Welcome to the option fantasyland. At this page I will give you a short introduction to how you can construct and value options that looks very complex, but that not are that complex. The only limit will be your fantasy. Let me start by giving you a few simple examples:

	MANHATTAN OPTION Take a look at the figure to the left. I am sure you can see both the Empire state and the Chrysler building? Actually the figure shows the payoff at expiration from what I call a Manhattan option. What will you sell me such an option for: 1$? Assume that stock A trades at 101, and stock B trades at 102.50. The volatility of asset A is 35% , the volatility of asset B is 25%. The risk-free rate is 5% and the expected correlation is 0.30. The time to maturity is 3 months. This is not as complicated as it looks! Assuming the assets follows a geometric Brownian motion the value of the Manhattan option in this example must be 2.00$. If you sell it at1$ I will buy it from you!
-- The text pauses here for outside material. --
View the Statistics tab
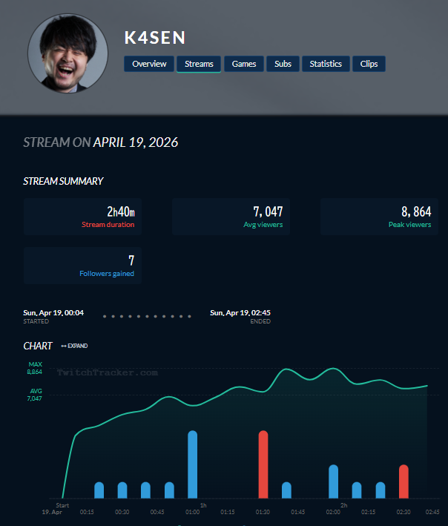This screenshot has height=526, width=448. tap(326, 64)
	PYRAMID OPTION Have you ever been in Egypt. It probably took thousands of years building some of the nice Egyptian pyramids. But what about pricing a pyramid option? Is it only fantasy or is it possible to value such an option. The answer is that also this option is quite simple to value. The trick is to understand that almost all types of complex payoff profiles can be built as a combination of more simple ones.
	DIGITAL OPTIONS THE MOLECYLS OF OPTION PRICING The figure to the left illustrates the payoff from a very simple option. The option pays a cash amount at maturity equal to K if asset one S1 at maturity is between level X1 and X2, and asset two S2 simultaneously is between X3 and X4. This is a simple type of two-asset digital option. If you know how to price one of this you can just combine a lot of these together to engineer almost any option payoff profile you want. The formulas for this and several other digital/binary options can be found in: The Complete Guide to Option Pricing Formulas. Most published formulas for digital/binary options assume geometric Brownian motion. But you could easily extend this approach to also working when assuming stochastic volatility, mean reverting, seasonallity or whatever process you prefer. It could be that you then not can find a closed form solution. In that case I would recommend you to take a close look at Quasi-Monte Carlo simulation. Once again the only limit will be your fantasy. If you have a fantasy similar to mine that means no limits!